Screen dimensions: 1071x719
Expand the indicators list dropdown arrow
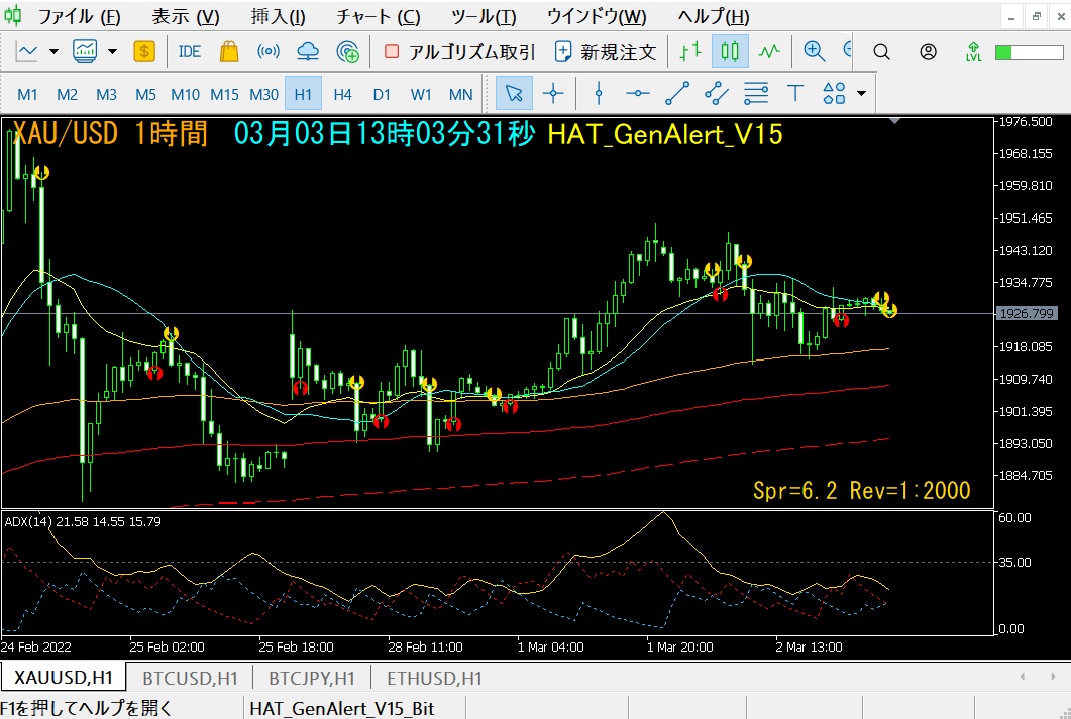(x=113, y=52)
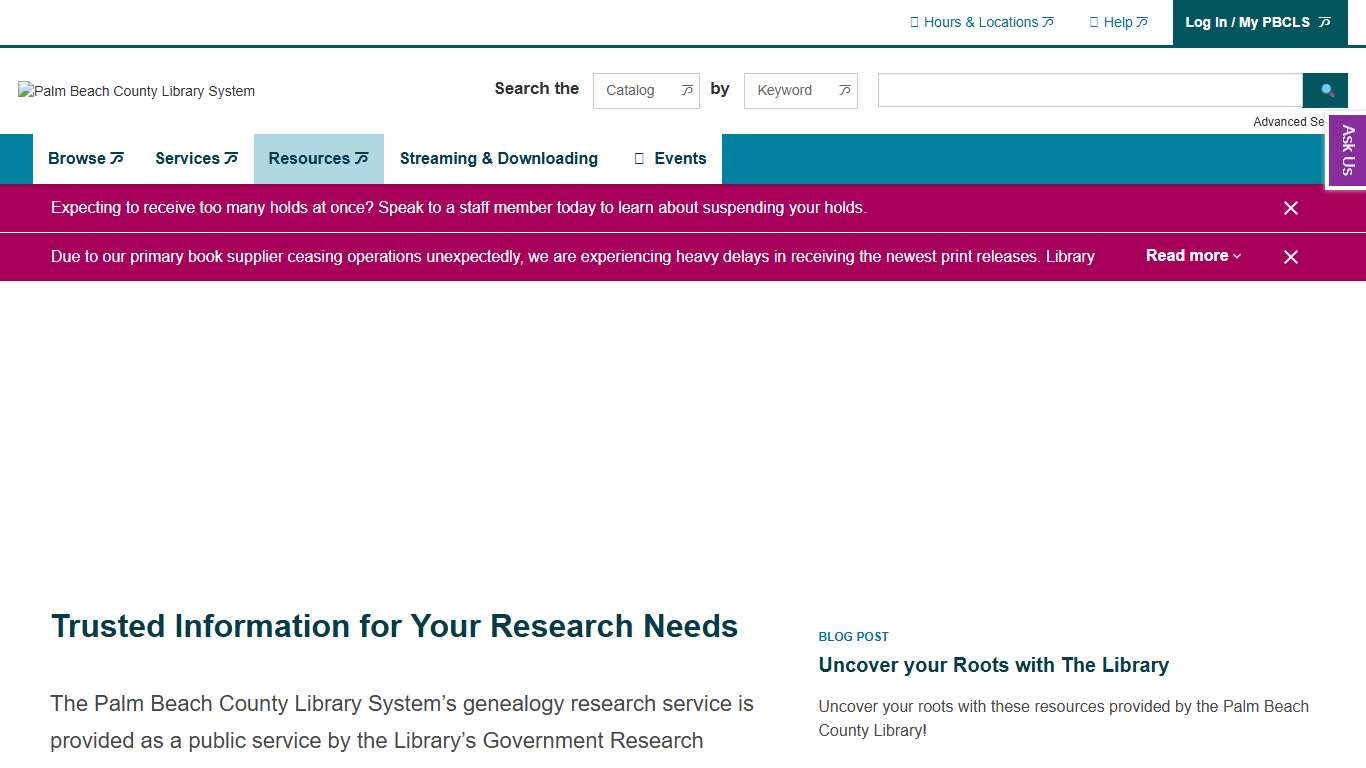1366x768 pixels.
Task: Click the external link arrow beside Services
Action: [x=232, y=157]
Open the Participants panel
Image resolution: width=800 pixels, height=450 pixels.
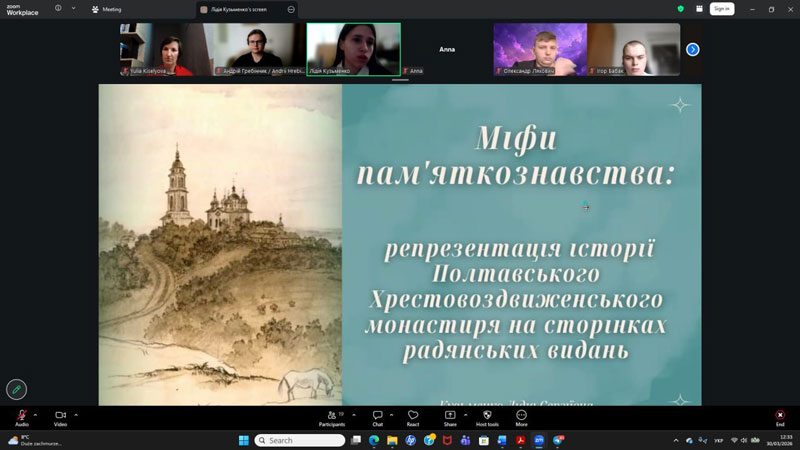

• **HOW TO COMPLETE THIS TASK**: None of the pictures should appear; copy the rest of the material above exactly.

• **ANSWER BOX**:
Screen dimensions: 1071x719
Expand the indicators list dropdown arrow
(x=113, y=52)
1366x768 pixels.
Task: Click the external link arrow beside Services
Action: [x=232, y=157]
Open the Participants panel
Image resolution: width=800 pixels, height=450 pixels.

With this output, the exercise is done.